The answer must reproduce exactly the lines from the one with "Open the Máx. time range" through the end of the material, and it must contain no pictures.
= = = =
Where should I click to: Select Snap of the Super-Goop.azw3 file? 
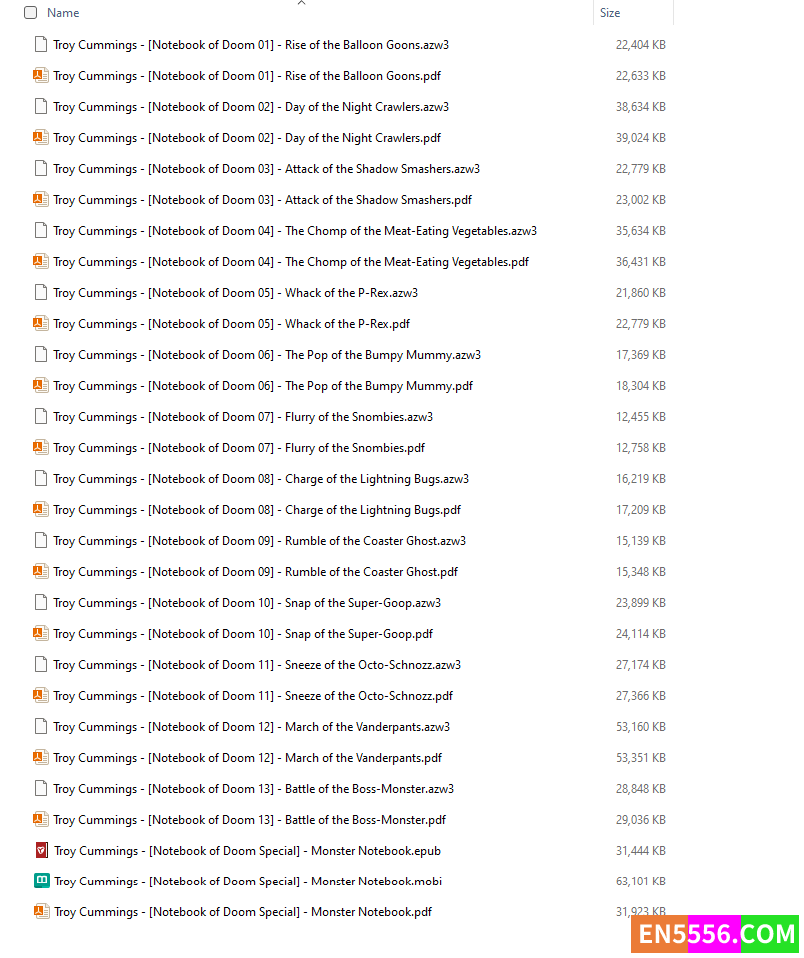click(246, 603)
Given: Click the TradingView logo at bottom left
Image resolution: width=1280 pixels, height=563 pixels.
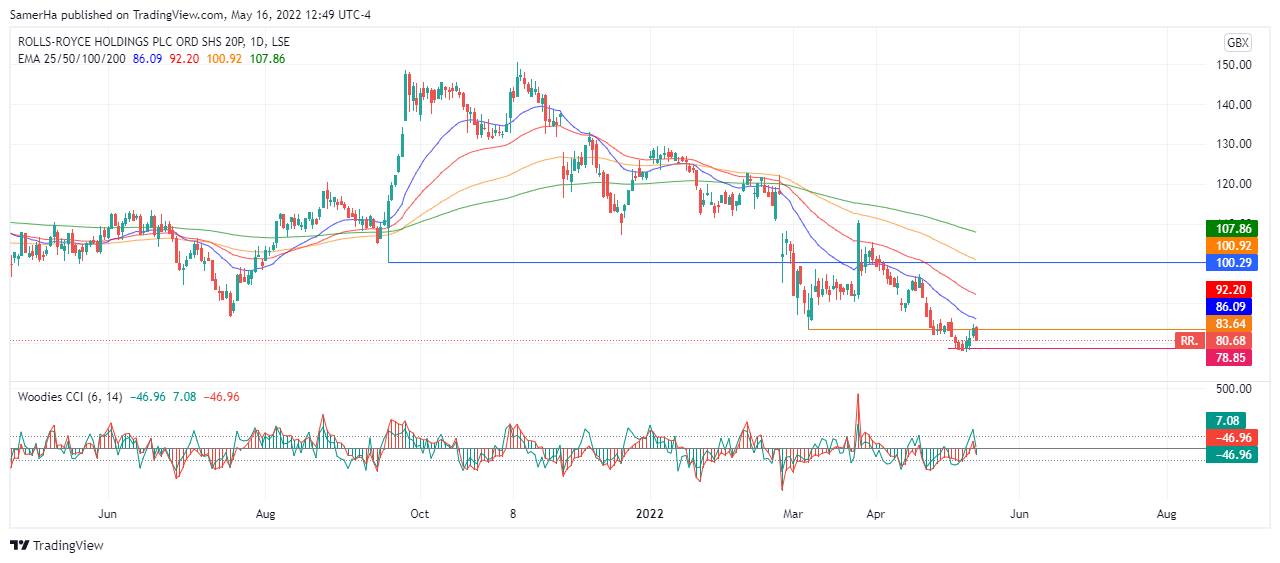Looking at the screenshot, I should [57, 545].
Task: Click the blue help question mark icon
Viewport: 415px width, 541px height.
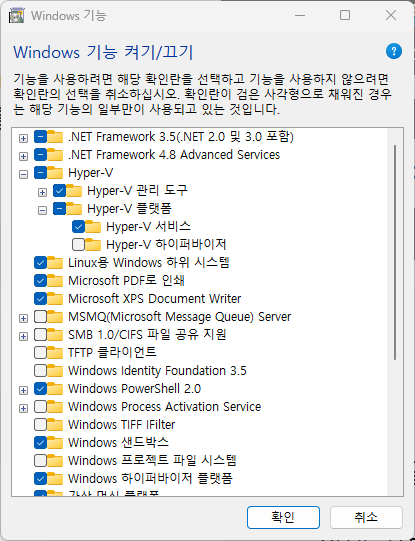Action: [394, 52]
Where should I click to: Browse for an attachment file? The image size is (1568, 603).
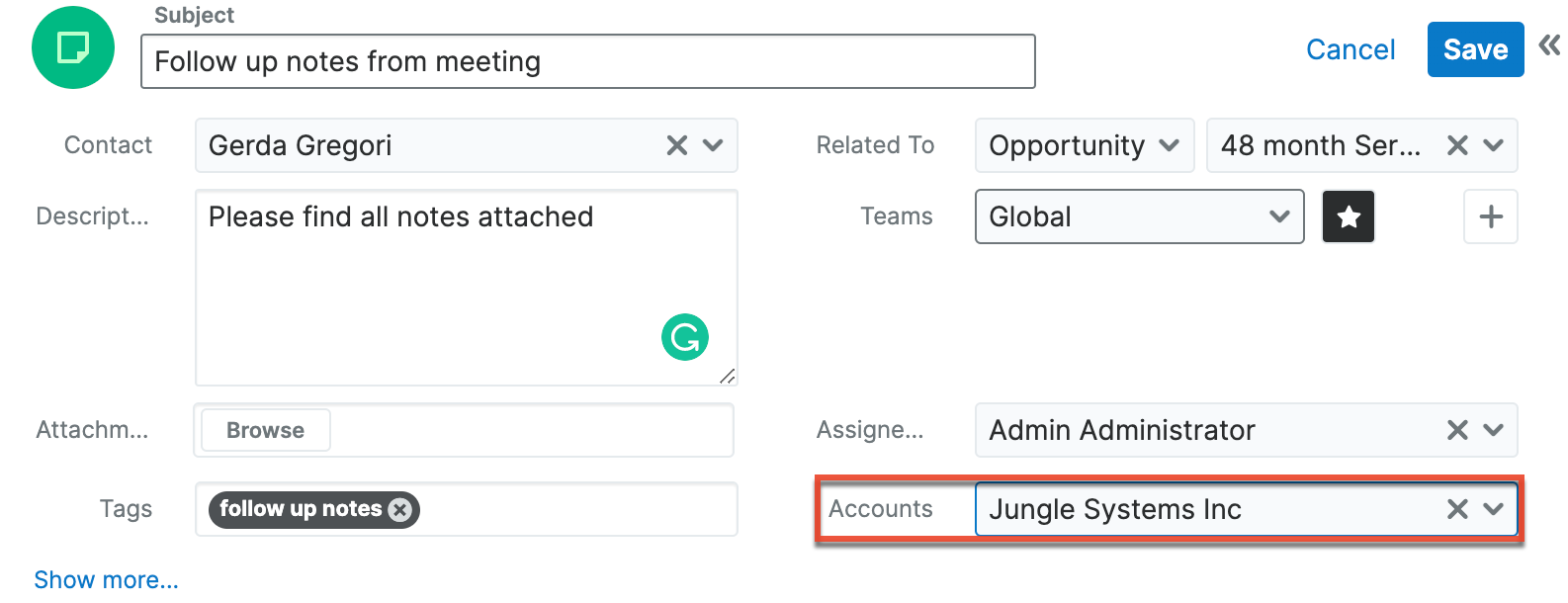pos(264,430)
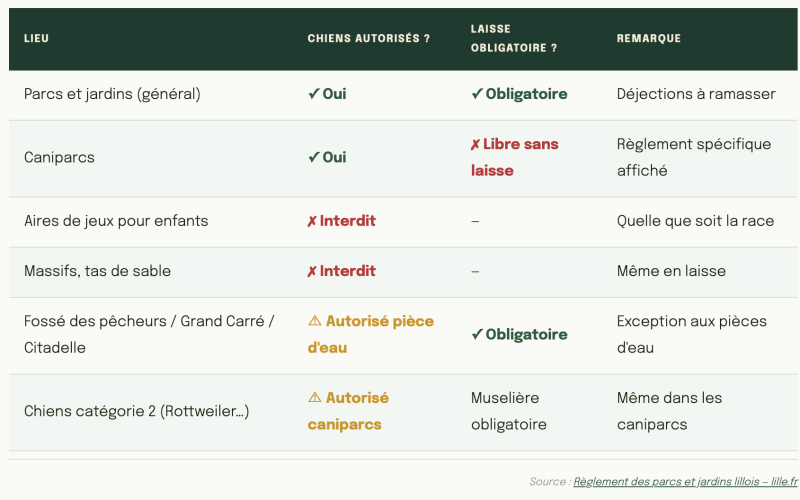Select the Aires de jeux pour enfants cell

pyautogui.click(x=116, y=221)
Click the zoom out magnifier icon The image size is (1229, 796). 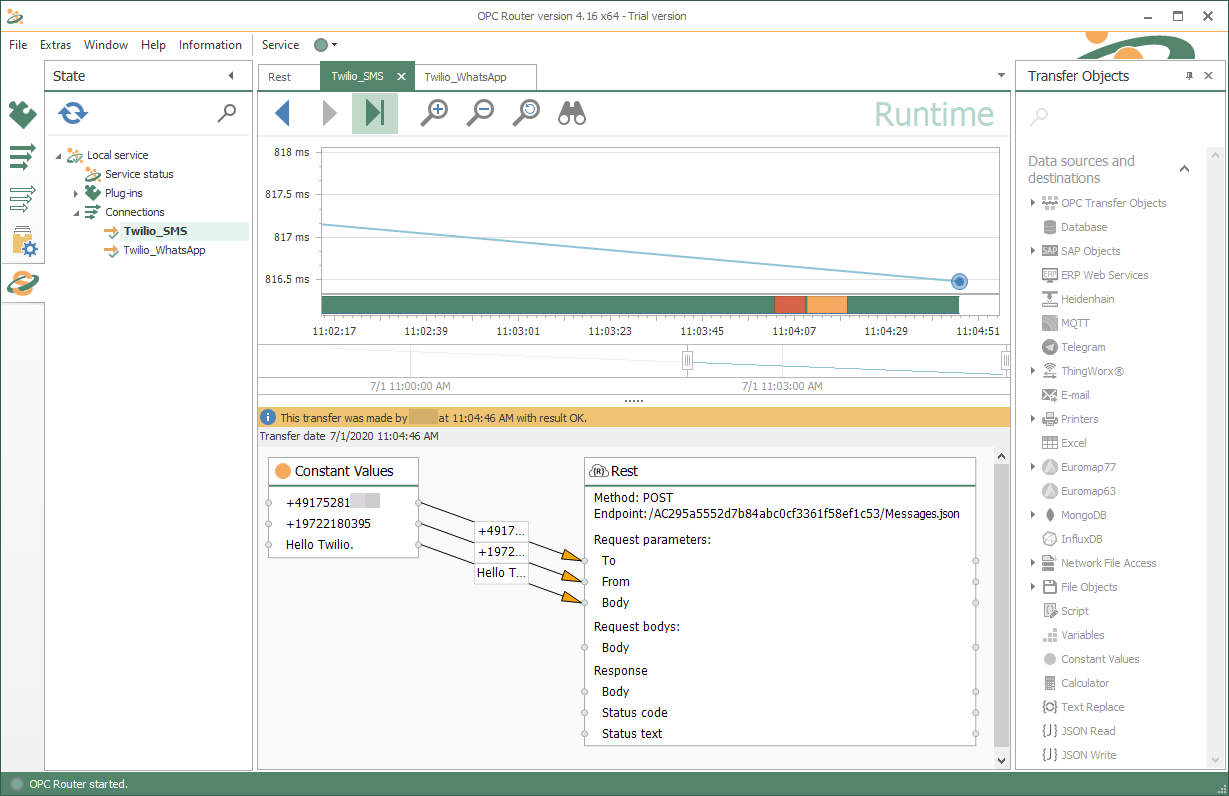481,113
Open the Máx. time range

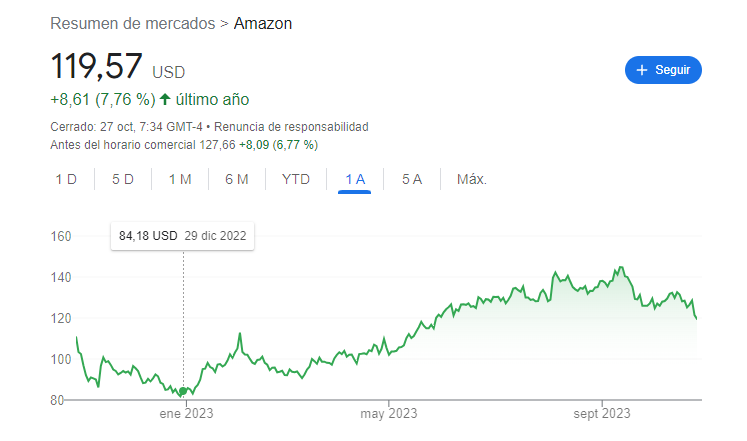point(471,179)
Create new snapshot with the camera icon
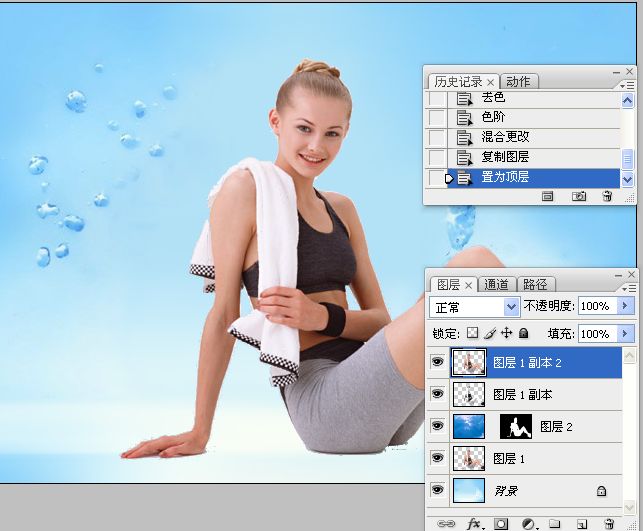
= = = =
EXERCISE ANSWER:
Open the Máx. time range

point(471,179)
Create new snapshot with the camera icon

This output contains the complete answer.